# Exercise objective
Edit the rows starting at the line containing "Image resolution: width=1787" and ending at the end of the rows, replacing "Search Tools" with "Filter Panel" and leaving everything else unchanged. Omit the pictures from your answer.

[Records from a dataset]

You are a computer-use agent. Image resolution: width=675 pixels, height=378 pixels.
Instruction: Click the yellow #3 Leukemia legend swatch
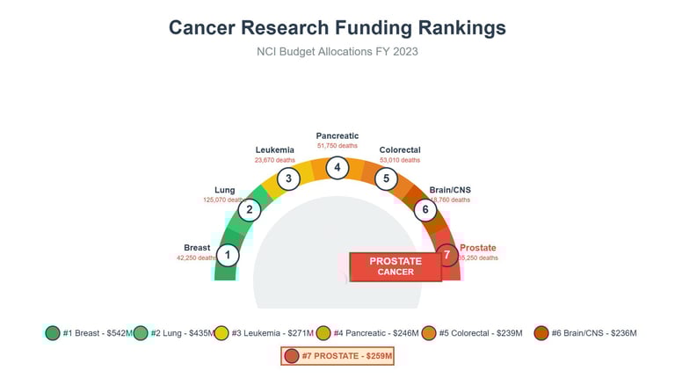[x=221, y=333]
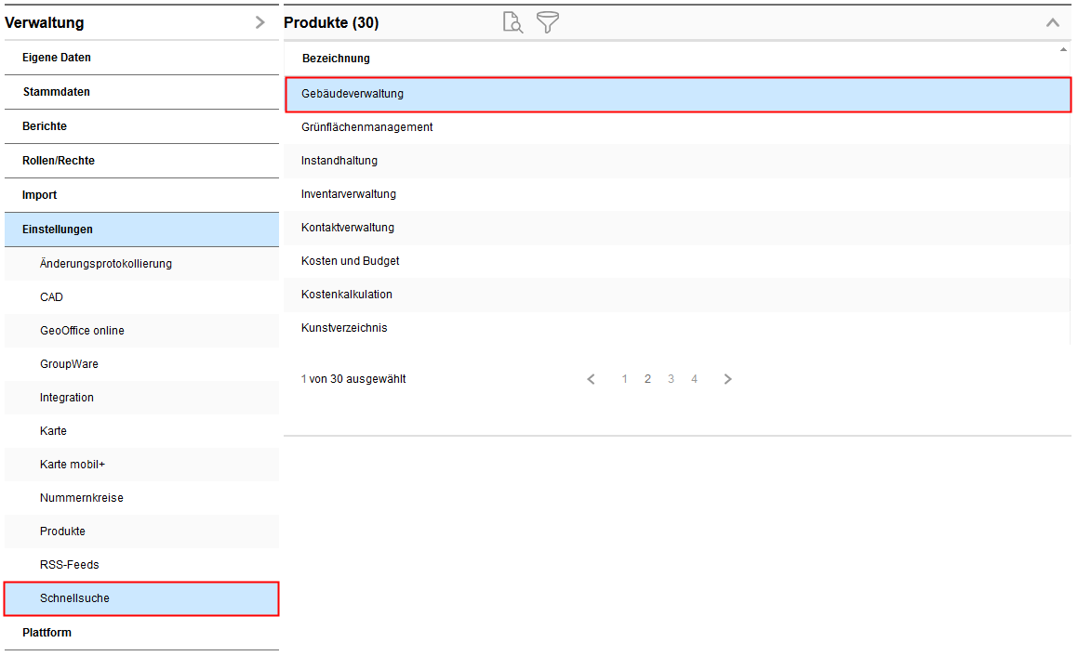The height and width of the screenshot is (656, 1078).
Task: Go to the next page of products
Action: click(727, 378)
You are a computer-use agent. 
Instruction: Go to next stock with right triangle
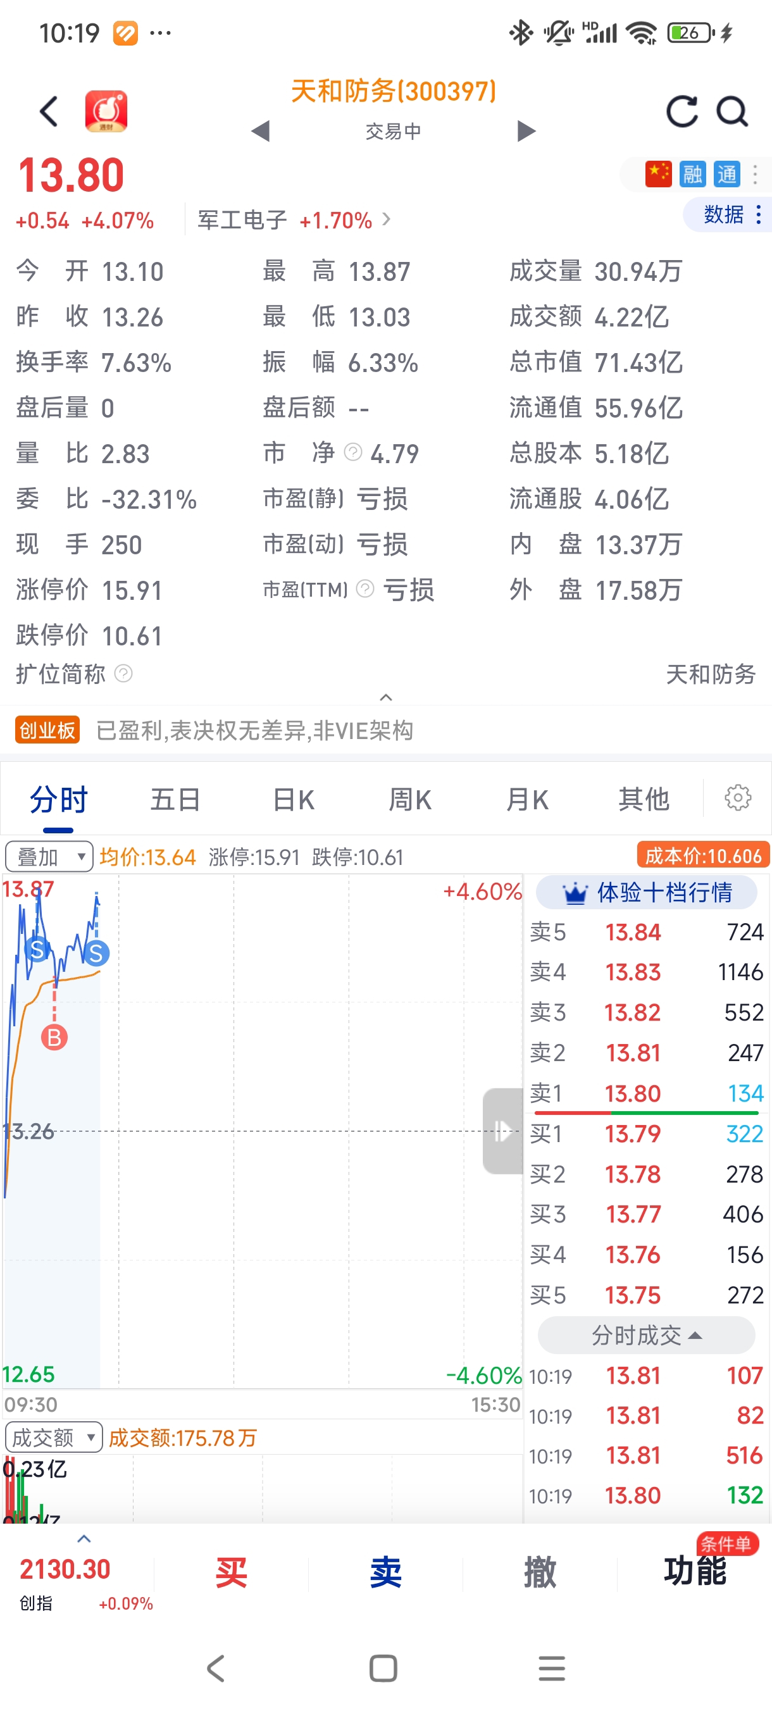526,131
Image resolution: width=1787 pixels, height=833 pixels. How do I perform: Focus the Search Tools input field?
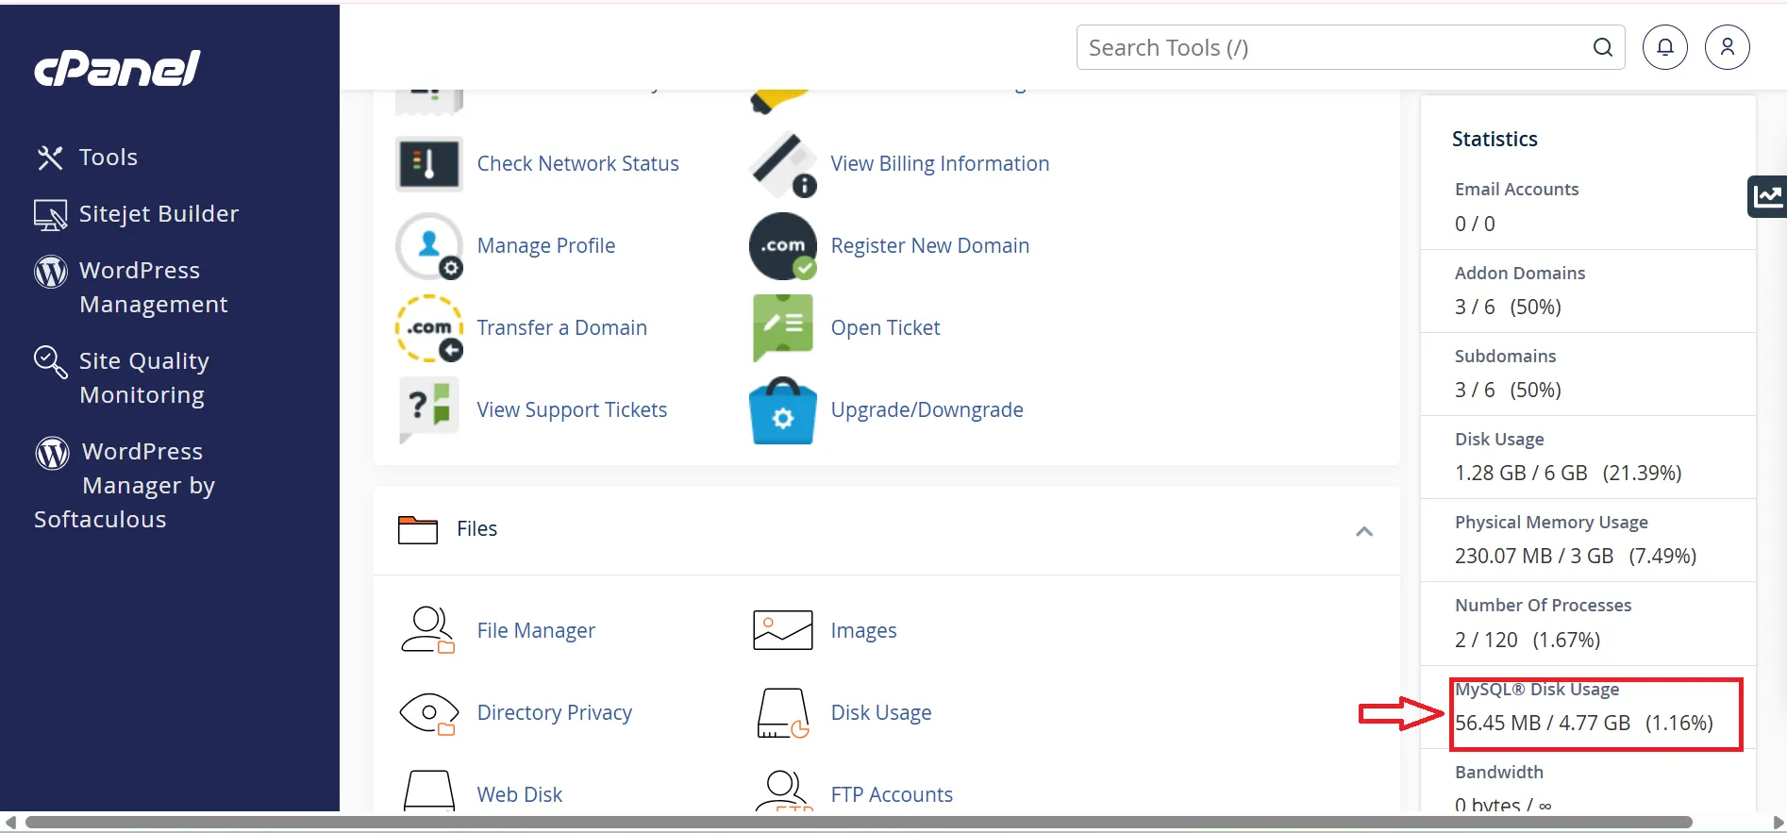tap(1330, 47)
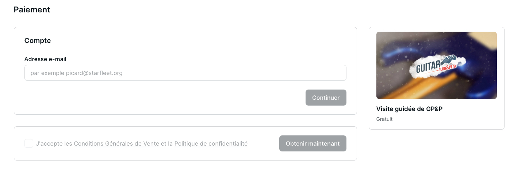Click the Compte section heading
Viewport: 510px width, 174px height.
pyautogui.click(x=38, y=41)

# Written answer
Image resolution: width=1787 pixels, height=833 pixels. How do I perform: Focus the Filter Panel input field?
tap(1330, 47)
Click the Compte section heading
Viewport: 510px width, 174px height.
pyautogui.click(x=38, y=41)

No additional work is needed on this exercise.